Nevertheless, Hefner feels the recent decision will propel TSU forward.
“This is in TSU’s best interest,” he says. “We did not feel having a quota held over our head was in the best interest,” he says.
Since Hefner’s arrival as president in 1991, Hefner has been a guiding force in the construction of eight new buildings on campus. Two more, a science building and a performing arts center, are slated.
Hefner is currently putting together a coordinating committee to help put the settlement into play.
“We are not about to fail. The committee will make sure the I’s are dotted and the T’s are crossed,” he says.

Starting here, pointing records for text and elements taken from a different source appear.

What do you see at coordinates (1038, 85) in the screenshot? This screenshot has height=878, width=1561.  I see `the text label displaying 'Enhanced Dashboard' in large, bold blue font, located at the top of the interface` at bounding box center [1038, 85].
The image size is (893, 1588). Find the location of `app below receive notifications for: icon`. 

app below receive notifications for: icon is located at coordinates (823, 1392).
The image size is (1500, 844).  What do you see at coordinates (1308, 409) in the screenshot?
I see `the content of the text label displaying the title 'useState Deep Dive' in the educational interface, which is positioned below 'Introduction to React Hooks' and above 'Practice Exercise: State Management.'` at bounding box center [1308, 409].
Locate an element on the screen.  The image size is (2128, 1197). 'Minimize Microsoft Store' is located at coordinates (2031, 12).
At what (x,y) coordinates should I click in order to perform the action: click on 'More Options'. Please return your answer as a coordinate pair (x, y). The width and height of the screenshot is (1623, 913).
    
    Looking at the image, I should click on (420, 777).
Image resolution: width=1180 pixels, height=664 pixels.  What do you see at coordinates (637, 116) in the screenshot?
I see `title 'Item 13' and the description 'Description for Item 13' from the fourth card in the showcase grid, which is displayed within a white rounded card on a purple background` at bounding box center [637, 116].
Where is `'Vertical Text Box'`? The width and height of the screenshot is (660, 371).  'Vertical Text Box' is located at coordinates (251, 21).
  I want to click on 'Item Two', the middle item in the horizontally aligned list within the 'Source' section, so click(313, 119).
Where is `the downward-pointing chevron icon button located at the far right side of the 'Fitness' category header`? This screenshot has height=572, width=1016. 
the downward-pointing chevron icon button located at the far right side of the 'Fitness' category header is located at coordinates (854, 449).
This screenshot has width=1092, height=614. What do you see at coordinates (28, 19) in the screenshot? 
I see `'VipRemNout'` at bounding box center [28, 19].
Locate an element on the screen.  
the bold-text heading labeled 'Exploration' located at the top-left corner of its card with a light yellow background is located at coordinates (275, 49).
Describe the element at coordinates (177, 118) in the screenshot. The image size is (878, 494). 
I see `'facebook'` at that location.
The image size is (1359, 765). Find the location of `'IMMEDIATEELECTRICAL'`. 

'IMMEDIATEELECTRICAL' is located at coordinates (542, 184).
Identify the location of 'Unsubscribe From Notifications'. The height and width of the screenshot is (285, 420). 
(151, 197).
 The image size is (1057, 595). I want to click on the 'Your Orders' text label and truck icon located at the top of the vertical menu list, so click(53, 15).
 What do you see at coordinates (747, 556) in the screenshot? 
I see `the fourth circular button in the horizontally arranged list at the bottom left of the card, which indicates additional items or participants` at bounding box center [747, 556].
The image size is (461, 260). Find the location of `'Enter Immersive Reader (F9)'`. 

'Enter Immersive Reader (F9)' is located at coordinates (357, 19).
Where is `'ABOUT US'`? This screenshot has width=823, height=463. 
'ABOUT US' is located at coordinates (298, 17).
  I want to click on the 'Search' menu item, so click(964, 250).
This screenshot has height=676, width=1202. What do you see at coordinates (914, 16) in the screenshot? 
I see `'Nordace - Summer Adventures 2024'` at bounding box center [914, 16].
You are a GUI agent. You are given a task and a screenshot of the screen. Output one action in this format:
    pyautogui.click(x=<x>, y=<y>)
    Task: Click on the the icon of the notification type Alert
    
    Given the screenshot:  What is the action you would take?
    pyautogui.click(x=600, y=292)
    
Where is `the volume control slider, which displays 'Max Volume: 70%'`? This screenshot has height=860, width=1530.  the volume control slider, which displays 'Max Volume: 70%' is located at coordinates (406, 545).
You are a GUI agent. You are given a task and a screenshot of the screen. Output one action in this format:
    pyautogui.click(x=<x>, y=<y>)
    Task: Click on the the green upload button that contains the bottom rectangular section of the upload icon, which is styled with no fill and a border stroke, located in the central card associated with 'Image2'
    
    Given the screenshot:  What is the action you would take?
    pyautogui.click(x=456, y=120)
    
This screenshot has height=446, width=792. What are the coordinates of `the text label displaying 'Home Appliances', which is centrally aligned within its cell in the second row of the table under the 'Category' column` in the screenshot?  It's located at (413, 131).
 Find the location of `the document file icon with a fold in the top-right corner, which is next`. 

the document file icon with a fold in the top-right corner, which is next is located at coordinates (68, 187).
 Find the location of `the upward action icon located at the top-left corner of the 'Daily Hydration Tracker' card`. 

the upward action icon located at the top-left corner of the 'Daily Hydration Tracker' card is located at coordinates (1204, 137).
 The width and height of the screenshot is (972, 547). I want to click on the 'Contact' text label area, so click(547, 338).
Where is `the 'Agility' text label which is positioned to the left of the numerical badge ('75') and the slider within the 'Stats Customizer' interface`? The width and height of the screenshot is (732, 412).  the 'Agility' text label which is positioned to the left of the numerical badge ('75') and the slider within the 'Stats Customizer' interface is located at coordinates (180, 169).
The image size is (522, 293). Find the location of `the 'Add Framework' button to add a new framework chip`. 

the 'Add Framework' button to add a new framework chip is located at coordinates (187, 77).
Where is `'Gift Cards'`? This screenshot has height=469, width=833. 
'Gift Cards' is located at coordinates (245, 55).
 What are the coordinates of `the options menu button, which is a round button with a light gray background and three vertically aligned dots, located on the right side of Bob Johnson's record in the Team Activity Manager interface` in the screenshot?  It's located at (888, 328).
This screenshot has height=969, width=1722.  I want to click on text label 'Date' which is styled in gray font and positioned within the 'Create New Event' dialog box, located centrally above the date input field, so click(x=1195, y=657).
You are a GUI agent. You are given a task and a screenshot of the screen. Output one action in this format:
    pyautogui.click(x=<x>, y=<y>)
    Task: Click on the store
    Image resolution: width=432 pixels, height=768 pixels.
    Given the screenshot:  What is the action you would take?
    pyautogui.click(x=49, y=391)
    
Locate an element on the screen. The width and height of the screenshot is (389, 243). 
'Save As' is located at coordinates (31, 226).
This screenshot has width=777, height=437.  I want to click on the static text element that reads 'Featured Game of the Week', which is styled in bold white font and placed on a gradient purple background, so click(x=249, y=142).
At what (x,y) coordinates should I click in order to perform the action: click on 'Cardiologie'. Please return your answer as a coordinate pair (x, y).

This settlement is among several other recent cases that attempt to correct past discrimination. Maryland’s “Report and the Partnership Agreement Between the State of Maryland and the U.S. Department of Education, Office for Civil Rights” was completed late last month. Much of the agreement involves ways to enhance Maryland’s historically Black colleges and universities. Some highlights of the agreement include requiring the state of Maryland to complete capital projects already begun at the colleges. Also, funding for capital projects must be provided by the legislature to ensure that the facilities at historically Black colleges and universities are comparable to those at traditional White institutions. The agreement commits public colleges and universities to continuing, expanding and monitoring their recruitment and admissions activities to make sure African Americans have equal access to public higher education. In the agreement, the state of Maryland promises to expand the pool of funds available for need-based financial aid.